If this wasn’t clear by now, the Aston Villa defeat made it painfully so: Arsenal are a mid-table team, reminiscing in the glory days of the past and trudging along with unwanted baggage.
Villa completed their first double over the Gunners since the first season of the Premier League, as did Wolves. We’ve lost ten league games in 23. Echoes from top four may not reach where Arsenal are. Top six is also getting gradually distant.
For all the faults in Arsene Wenger’s teams of the 2010s, they were amazing to watch and put teams to sword. For now, wins are rare and comprehensive ones come once in a blue moon. Calling the team mediocre doesn’t seem like a stretch. Does anyone even fear facing us now?
The January transfer window was a win in the sense of shifting deadwood. Next window should follow suit in regards to selling players not good enough for the club, or those who won’t aid the transition to the next level. Simply, better players needed. Tough choices lie here, calls that will divide opinion, but need to be made.
Arsenal need drastic changes to shift out mediocrity rife within the squad
Hector Bellerin won’t ever be the speedster, bombarding full-back envisioned when he broke though, as sad as it is. The injury changed him, his pace has waned, and without pace, the defensively suspect Spaniard offers little at both ends and should be upgraded.
Backups for both ends aren’t great either. If it wasn’t for poor recruitment, Kieran Tierney’s injury wouldn’t have hurt as much as it has. Sead Kolasinac is bound to leave permanently and needs an upgrade. Ainsley Maitland-Niles has other priorities, ones that may not be realized at Arsenal.
Arsenal will be three centre-backs short come summer with the exits of Shkodran Mustafi and Sokratis recently together with the contract expiry of David Luiz. Calum Chambers isn’t trusted by the manager and may be leaving as well. Gabriel, Pablo Mari, Rob Holding and William Saliba should be complemented by a new commanding centre-half, maybe even two.
Granit Xhaka may be solid in certain elements, but he can’t take the next step. There will always be deficiencies in his game. In an ideal world, he should be a squad player for Arsenal. What does that say about the squad players in the position, Mohamed Elneny and Dani Ceballos? Well, they shouldn’t be at Arsenal. Same goes for Lucas Torreira. Matteo Guendouzi is talented but enigmatic, and should be sold if a large bid comes in, but worth keeping otherwise.
Thomas Partey’s new partner has to be as crucial as the No. 10 we will certainly go for in the summer.
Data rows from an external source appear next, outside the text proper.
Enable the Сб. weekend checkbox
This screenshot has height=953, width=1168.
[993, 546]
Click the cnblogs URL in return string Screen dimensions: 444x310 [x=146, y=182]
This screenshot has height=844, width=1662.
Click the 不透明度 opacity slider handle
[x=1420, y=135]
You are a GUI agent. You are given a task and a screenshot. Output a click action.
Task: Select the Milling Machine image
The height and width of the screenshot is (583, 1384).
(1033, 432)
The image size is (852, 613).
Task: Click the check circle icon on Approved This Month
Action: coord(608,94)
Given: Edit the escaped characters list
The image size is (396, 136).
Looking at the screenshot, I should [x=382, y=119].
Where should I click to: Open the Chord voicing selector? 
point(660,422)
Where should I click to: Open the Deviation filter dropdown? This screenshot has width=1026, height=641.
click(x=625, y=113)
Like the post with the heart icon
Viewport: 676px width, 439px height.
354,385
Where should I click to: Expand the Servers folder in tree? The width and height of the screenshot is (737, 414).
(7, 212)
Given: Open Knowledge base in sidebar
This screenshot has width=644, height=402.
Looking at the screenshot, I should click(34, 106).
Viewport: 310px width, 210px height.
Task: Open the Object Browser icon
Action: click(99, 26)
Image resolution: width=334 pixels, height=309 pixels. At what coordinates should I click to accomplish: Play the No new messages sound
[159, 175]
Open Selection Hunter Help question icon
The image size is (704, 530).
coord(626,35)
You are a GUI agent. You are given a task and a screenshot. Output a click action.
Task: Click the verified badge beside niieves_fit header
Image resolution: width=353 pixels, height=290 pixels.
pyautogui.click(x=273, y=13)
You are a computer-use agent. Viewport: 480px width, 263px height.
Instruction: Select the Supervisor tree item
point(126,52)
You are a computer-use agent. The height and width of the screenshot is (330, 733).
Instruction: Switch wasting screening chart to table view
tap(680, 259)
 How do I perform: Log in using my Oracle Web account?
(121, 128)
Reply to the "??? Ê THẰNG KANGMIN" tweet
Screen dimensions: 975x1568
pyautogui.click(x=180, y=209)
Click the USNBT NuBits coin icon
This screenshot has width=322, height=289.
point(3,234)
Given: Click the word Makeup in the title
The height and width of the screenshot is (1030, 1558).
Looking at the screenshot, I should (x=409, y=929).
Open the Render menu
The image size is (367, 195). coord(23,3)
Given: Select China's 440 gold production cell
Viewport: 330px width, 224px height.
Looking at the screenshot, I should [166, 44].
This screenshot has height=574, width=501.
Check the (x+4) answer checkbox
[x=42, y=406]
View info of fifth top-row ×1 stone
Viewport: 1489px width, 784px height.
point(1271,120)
Developing Martin Odegaard for six months and sending a better player back to Real Madrid screams typical of Arsenal. It needn’t be. He looks promising and should be snapped up early if he plays well to focus on other areas in the summer.
Wings are well-stocked but can use another addition. Willian won’t ever work out, and should be sold, although, who would want him? Academy boys Reiss Nelson, Joe Willock and Eddie Nketiah haven’t developed and probably reached their peaks. Time to sell if justified.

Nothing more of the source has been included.